RECORDS FOR PROCESSING:
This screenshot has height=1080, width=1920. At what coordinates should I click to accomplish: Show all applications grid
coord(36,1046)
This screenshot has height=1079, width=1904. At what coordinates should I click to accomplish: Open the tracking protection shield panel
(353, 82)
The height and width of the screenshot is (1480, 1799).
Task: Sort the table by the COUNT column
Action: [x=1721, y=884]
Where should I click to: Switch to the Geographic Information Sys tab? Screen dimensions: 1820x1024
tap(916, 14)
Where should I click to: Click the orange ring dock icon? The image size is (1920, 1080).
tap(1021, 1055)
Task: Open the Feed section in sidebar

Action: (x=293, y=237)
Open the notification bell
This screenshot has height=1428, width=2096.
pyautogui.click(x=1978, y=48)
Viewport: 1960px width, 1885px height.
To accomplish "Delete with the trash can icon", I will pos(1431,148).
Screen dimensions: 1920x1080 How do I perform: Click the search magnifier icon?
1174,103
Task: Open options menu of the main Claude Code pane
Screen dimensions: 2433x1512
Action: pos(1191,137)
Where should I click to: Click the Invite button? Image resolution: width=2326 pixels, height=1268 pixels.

INSTRUCTIONS FOR THE TASK: The answer must be the lines from the one containing "Screen dimensions: 1920x1080" through the last line of the records, copied exactly, with nothing else.

RESULT BELOW:
Screen dimensions: 1920x1080 How do I perform: Click the search magnifier icon?
1174,103
Task: Open options menu of the main Claude Code pane
Screen dimensions: 2433x1512
Action: pos(1191,137)
Where should I click to: Click the Invite button? Image resolution: width=2326 pixels, height=1268 pixels.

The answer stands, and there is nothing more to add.